*Text segment*.

····················

PodMonitor vs ServiceMonitor what is the difference? #3119

mandreasik · 2020-04-03T14:28:51Z

Hi, I'm new to prometheus-operator and I do not see difference between ServiceMonitor and PodMonitor.

Documentation describes them as:

ServiceMonitor, which declaratively specifies how groups of services should be monitored. The Operator automatically generates Prometheus scrape configuration based on the definition.

PodMonitor, which declaratively specifies how groups of pods should be monitored. The Operator automatically generates Prometheus scrape configuration based on the definition.

But this does not explain when to use particular one.

I played with them a little bit. Both of them use selector rules to find pods.

So you can either define PodMonitor that search for pods with eg. label app: myAPP, or if your app is behind service that is labeled eg. app:myAPP, you create ServiceMonitor that will scrape metrics from all pods in service with this label. Both of them will produce the same result in prometheus target tab in prometheus UI.

So I would really appreciate if someone will explain to me when one should use PodMonitor and when ServiceMonitor?

pgier · 2020-04-03T15:49:06Z

I think ServiceMonitor should be the default choice unless you have some reason to use PodMonitor. For example, you may want to scrape a set of pods which all have a certain label which is not consistent between different services.

There is some helpful discussion in the original podmonitor issue #38, but I agree that the docs could be improved here.

brancz · 2020-04-07T15:12:28Z

The way I see it, ServiceMonitors are the perfect fit if you already have a Service for your pods anyways. However, if it doesn't make sense for other reasons to have a Service for your component, then the PodMonitor is the right choice. It's essentially about avoiding (failure prone) duplicating pod label selectors when possible.

mandreasik · 2020-04-08T08:48:17Z

@pgier @brancz Thank you for the explanation :) (now it's more clear to me when to use them)

I hope this issue will help other prometheus-operator newbies understand this matter better :)

winningjai · 2020-05-19T08:02:00Z

@pgier @brancz,
I have a doubt about this.

Consider I need to collect metrics from all the pods under a particular service. What I need to prefer PodMonitor or ServiceMonitor.
If I used ServiceMonitor, will Prometheus server scrape all the nodes under the service or it will scrape just the service endpoint alone.

Thanks in advance for your time.

brancz · 2020-05-20T11:13:35Z

It will scrape all pods behind the service, because the Service maintains an Endpoints object. That's where Prometheus discovers the targets from.

yann-soubeyrand · 2020-07-08T17:30:52Z

Hello,

I should say that I'm a little bit confused too: when talking about ServiceMonitor, I would expect my service to be monitored, not the associated Endpoints (otherwise I would have been looking for an EndpointsMonitor). This would be particularly useful when one has a highly available exporter and wants only one of the exporter's pods to be scraped each time to avoid having duplicate metrics and to avoid uselessly loading the service which the exporter requests.

····················

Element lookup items
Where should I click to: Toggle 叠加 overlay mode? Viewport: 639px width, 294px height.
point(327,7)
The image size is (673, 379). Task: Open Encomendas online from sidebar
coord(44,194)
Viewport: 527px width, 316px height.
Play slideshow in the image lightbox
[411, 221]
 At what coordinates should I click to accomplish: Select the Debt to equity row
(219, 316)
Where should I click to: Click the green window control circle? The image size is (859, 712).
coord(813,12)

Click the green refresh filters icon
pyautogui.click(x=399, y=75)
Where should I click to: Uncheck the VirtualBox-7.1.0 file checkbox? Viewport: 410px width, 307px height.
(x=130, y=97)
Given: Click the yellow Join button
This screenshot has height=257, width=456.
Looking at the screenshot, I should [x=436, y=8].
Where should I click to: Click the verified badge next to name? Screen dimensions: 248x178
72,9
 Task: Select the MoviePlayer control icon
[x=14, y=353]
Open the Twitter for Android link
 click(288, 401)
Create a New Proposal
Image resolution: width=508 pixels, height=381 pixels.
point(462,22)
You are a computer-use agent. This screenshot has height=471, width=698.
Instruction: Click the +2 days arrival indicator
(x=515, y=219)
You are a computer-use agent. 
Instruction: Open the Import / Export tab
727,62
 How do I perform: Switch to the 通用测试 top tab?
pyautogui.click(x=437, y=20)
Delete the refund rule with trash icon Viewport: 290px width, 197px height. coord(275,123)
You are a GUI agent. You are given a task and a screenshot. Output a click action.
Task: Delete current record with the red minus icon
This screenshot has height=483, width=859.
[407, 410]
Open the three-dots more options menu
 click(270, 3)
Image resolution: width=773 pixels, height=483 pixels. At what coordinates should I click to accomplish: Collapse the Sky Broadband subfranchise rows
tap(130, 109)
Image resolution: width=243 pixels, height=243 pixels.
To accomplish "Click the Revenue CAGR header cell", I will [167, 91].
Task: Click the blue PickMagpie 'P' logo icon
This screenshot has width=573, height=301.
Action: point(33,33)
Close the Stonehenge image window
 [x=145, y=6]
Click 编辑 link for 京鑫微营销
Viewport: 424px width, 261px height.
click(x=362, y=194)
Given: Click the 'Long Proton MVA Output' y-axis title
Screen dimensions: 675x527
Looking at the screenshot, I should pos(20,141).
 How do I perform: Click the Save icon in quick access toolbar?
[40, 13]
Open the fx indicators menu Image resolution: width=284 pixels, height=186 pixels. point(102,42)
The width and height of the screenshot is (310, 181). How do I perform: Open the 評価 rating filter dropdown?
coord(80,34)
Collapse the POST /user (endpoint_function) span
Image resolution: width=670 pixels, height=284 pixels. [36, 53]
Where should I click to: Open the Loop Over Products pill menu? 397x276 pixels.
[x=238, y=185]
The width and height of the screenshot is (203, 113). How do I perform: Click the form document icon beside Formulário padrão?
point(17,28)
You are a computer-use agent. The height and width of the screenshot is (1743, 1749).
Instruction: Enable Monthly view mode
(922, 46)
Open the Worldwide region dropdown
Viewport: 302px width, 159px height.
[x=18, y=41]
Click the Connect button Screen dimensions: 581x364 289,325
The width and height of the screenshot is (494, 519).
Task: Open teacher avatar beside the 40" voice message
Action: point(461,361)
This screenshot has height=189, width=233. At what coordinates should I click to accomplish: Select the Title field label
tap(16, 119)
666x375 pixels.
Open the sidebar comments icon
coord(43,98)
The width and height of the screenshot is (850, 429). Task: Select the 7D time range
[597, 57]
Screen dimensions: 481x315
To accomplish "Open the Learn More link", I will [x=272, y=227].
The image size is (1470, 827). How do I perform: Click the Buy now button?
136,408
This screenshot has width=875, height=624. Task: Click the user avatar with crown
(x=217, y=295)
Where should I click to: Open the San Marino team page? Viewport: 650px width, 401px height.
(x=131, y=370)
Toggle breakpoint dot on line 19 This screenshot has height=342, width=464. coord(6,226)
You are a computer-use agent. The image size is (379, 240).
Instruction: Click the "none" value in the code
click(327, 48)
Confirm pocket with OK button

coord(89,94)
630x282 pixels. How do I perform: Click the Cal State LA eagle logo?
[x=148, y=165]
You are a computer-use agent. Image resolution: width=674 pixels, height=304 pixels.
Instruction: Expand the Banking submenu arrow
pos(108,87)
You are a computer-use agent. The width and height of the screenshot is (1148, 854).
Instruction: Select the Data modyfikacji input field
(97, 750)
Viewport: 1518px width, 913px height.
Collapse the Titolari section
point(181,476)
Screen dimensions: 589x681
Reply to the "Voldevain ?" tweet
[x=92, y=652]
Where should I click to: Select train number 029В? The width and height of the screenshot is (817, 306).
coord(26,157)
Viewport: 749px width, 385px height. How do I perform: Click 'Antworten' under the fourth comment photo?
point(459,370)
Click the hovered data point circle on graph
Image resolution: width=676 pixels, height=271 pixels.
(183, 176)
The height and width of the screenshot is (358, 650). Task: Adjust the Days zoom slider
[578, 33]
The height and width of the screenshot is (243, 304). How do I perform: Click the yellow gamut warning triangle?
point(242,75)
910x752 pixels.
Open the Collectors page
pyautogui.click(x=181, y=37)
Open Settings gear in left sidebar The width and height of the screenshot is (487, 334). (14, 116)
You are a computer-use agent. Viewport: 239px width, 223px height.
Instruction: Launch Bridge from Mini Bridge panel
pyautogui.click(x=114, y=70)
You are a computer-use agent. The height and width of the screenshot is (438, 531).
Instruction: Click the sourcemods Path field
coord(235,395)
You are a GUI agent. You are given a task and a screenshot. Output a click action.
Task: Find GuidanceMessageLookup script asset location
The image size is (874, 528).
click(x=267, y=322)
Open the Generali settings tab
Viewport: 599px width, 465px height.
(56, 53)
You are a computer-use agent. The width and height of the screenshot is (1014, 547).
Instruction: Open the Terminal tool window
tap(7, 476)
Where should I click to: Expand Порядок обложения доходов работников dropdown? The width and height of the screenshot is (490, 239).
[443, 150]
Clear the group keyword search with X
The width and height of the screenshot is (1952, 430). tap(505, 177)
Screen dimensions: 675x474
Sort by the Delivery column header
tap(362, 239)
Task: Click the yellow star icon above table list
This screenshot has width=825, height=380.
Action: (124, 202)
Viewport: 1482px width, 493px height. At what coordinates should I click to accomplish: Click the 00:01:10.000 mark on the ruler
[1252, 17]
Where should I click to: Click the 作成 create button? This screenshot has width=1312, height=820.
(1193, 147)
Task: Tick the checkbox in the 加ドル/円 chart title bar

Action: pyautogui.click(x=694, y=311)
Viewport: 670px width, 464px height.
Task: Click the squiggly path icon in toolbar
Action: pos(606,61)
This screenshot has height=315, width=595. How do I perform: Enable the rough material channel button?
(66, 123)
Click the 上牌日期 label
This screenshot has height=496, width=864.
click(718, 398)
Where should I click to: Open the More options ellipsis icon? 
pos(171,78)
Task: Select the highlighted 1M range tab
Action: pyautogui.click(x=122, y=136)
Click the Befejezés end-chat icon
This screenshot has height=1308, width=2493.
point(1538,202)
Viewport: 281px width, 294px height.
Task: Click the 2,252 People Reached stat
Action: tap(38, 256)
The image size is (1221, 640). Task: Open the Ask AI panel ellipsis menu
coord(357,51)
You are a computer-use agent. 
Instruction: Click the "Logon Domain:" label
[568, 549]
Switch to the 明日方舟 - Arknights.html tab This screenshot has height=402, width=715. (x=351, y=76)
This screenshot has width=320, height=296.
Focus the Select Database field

····················

*Given task A*. In the PodMonitor and ServiceMonitor thread, where does Prometheus discover its targets when a ServiceMonitor is used?
*Given task B*. Copy the PodMonitor and ServiceMonitor thread from "I think ServiceMonitor" to "be improved here.", substituting "preferred option" for "default choice".

*Expected output A*. From the Endpoints object that the Service maintains.

*Expected output B*.
I think ServiceMonitor should be the preferred option unless you have some reason to use PodMonitor. For example, you may want to scrape a set of pods which all have a certain label which is not consistent between different services.

There is some helpful discussion in the original podmonitor issue #38, but I agree that the docs could be improved here.